>> Begin

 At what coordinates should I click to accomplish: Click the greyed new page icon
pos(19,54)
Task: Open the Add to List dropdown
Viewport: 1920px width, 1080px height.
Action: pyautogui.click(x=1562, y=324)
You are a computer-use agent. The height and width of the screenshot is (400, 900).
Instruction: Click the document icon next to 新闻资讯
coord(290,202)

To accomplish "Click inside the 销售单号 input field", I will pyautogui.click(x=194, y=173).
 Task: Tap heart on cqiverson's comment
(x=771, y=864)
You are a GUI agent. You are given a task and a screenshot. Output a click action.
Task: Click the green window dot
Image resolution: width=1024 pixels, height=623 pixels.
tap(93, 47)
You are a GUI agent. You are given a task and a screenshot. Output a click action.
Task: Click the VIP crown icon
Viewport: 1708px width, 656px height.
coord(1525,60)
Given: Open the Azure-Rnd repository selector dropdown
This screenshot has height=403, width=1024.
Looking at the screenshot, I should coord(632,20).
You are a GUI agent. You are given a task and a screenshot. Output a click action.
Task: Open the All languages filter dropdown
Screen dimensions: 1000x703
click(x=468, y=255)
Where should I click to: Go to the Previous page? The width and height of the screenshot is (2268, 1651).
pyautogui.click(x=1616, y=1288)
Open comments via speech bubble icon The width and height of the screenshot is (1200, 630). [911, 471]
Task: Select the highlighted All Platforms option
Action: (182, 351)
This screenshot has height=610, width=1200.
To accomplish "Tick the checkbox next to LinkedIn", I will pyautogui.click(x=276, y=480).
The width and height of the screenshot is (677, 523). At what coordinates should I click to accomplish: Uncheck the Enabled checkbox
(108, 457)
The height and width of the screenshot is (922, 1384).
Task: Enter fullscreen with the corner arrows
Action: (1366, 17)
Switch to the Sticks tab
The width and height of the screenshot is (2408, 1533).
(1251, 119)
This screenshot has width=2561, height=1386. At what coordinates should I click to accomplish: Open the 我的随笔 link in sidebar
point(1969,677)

>> End

## Job
Rewrite all of the lines above, replacing every "dropdown" with "drop-down menu" and leaving everything else untouched.

## Result of the exercise
 At what coordinates should I click to accomplish: Click the greyed new page icon
pos(19,54)
Task: Open the Add to List drop-down menu
Viewport: 1920px width, 1080px height.
Action: pyautogui.click(x=1562, y=324)
You are a computer-use agent. The height and width of the screenshot is (400, 900).
Instruction: Click the document icon next to 新闻资讯
coord(290,202)

To accomplish "Click inside the 销售单号 input field", I will pyautogui.click(x=194, y=173).
 Task: Tap heart on cqiverson's comment
(x=771, y=864)
You are a GUI agent. You are given a task and a screenshot. Output a click action.
Task: Click the green window dot
Image resolution: width=1024 pixels, height=623 pixels.
tap(93, 47)
You are a GUI agent. You are given a task and a screenshot. Output a click action.
Task: Click the VIP crown icon
Viewport: 1708px width, 656px height.
coord(1525,60)
Given: Open the Azure-Rnd repository selector drop-down menu
This screenshot has height=403, width=1024.
Looking at the screenshot, I should coord(632,20).
You are a GUI agent. You are given a task and a screenshot. Output a click action.
Task: Open the All languages filter drop-down menu
Screen dimensions: 1000x703
click(x=468, y=255)
Where should I click to: Go to the Previous page? The width and height of the screenshot is (2268, 1651).
pyautogui.click(x=1616, y=1288)
Open comments via speech bubble icon The width and height of the screenshot is (1200, 630). [911, 471]
Task: Select the highlighted All Platforms option
Action: (182, 351)
This screenshot has height=610, width=1200.
To accomplish "Tick the checkbox next to LinkedIn", I will pyautogui.click(x=276, y=480).
The width and height of the screenshot is (677, 523). At what coordinates should I click to accomplish: Uncheck the Enabled checkbox
(108, 457)
The height and width of the screenshot is (922, 1384).
Task: Enter fullscreen with the corner arrows
Action: (1366, 17)
Switch to the Sticks tab
The width and height of the screenshot is (2408, 1533).
(1251, 119)
This screenshot has width=2561, height=1386. At what coordinates should I click to accomplish: Open the 我的随笔 link in sidebar
point(1969,677)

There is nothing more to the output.